Wednesday, March 28, 2012

Baked Italian Savoy Cabbage and Sausage Casserole

This is a really filling, really tasty, comforting dish that almost satisfies a lasagna craving! Incredibly flavorful and hearty.

Ingredients:

2 lb. savoy cabbage, sliced into 1/2 inch ribbons
1 T. olive oil, plus more as needed
4 sweet Italian sausages, removed from casings and crumbled
1/2 cup diced tomatoes in juice (or more, depending on your taste)
Salt and pepper, to taste
1 cup grated mozzarella
1 cup heavy cream
1/2 cup finely grated parmesan cheese (I used a little more)

Instructions:

Preheat the oven to 350 degrees F (you can do this while preparing the dish).

Bring a large pot of water to boil, and prepare an ice bath (cold water + ice) in a large bowl.
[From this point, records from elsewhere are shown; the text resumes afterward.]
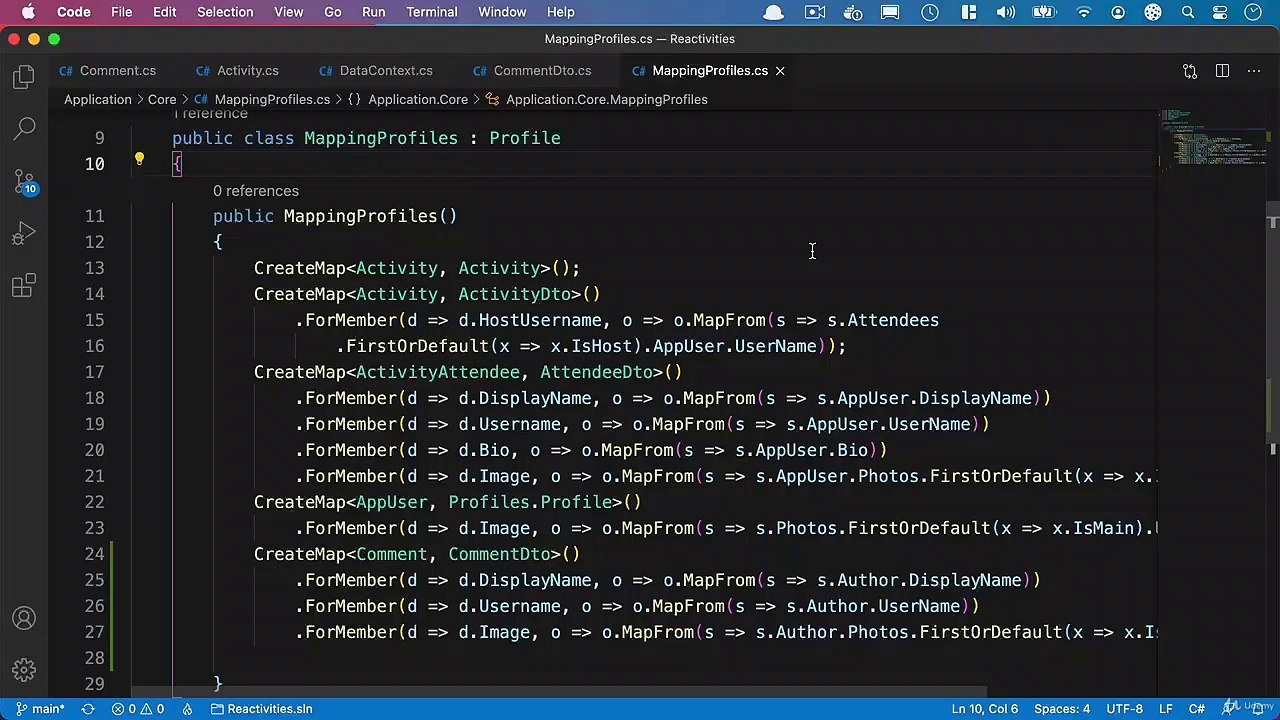Click the Reactivities.sln status bar item
1280x720 pixels.
(x=261, y=709)
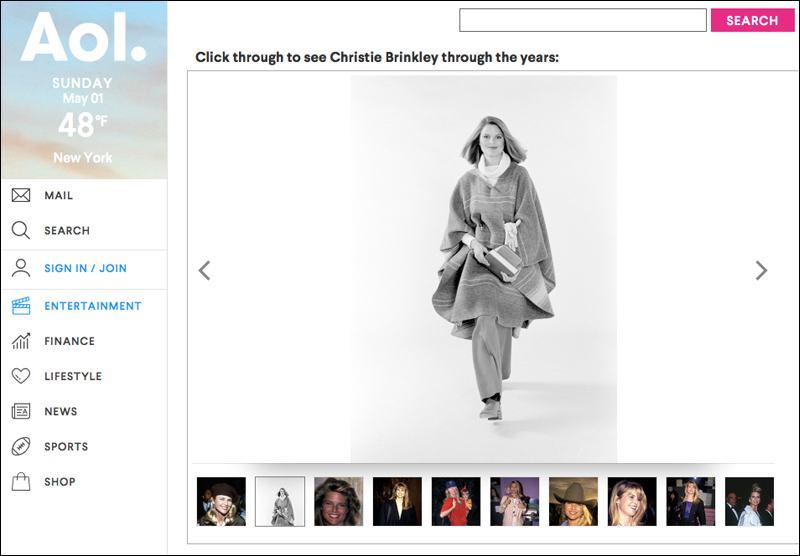This screenshot has height=556, width=800.
Task: Open the Shop bag icon
Action: 21,482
Add cabbage to the boiling water and cook for 5 minutes. Remove with a slotted spoon (or drain in a strainer) and add immediately to the ice bath to stop the cooking. Allow to cool, then drain well. Using a salad spinner, dry the cabbage well.


In a medium skillet, heat 1 T. oil over medium heat. (I actually didn't find the oil necessary, as I had normal pork sausage, which is fatty enough.) Add crumbled sausage and cook until done through. Stir in the tomatoes, and season with salt & pepper to taste (I didn't find salt to be necessary). Allow the water from the juices to cook off.

Oil a medium-sized casserole dish (my Le Creuset was too large...a 2.5 quart round casserole dish would have been way better).

Place 1/3 of the cabbage into the bottom of the dish. Season generously with salt and pepper. Top with half the mozzarella and sauce. Repeat this layer. Top with the last third of the cabbage and all the parmesan cheese.

Pour the cream over the top and bake, uncovered, in the preheated oven for 45-50 minutes until browned and bubbly.


Serve in shallow bowls (there will probably be some liquid) with a lovely glass of wine! And bread, if you're not doing low-carb :D.